§ PROBLEM REQUIREMENTS
Translate this sentence from the article below about News UK's design studio into Spanish: "One of the things we wanted to offer was the ability to be nimble around the news agenda."
BEGIN ARTICLE
Darke used to run the Sunday Times Style magazine and is now News UK's creative content director and in charge of a design studio called the Newsroom. Before it was set up, she says, the team was swamped because it had to create and sell without much help from the rest of the business "especially editorial". 
“One of the things we wanted to offer was the ability to be nimble around the news agenda. That’s why we called it the Newsroom. As a news publisher, we’ve got the ability to move quick," she says - and that includes having her team sitting in on editorial conferences.

Picture
There’s definitely a realisation among all the editorial staff here that if we want to produce really good commercial content both for our readers and for our advertising clients, we’ve all got to get our hands dirty with it to make sure it’s the best it can possibly be.
There’s no point in selling commercial content to a client and saying, ‘We can do the content better than anyone else because we understand our audience’ if it’s not the actual journalists themselves doing the content.  It has to be the people who write for the readers every day who produce this stuff, guide it and inspire it.
END ARTICLE
BEGIN DATASET EXTRACT
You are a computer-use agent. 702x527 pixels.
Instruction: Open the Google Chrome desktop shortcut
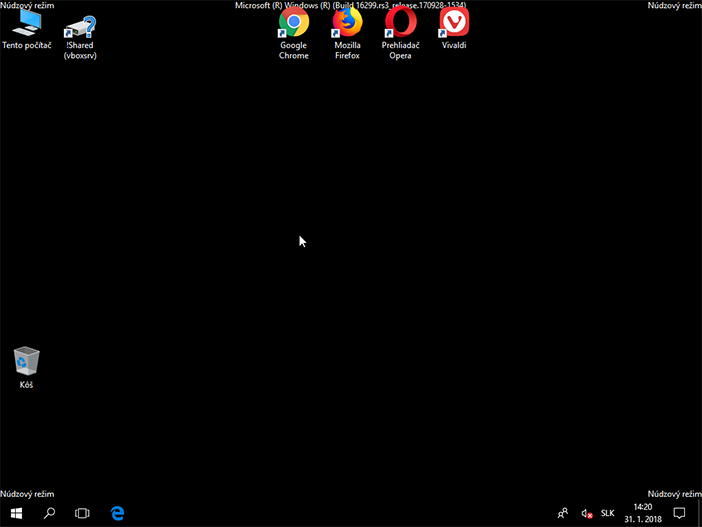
END DATASET EXTRACT
§ ANSWER TO THIS EXERCISE
Una de las cosas que queríamos ofrecer era la capacidad de ser ágiles en torno a la agenda informativa.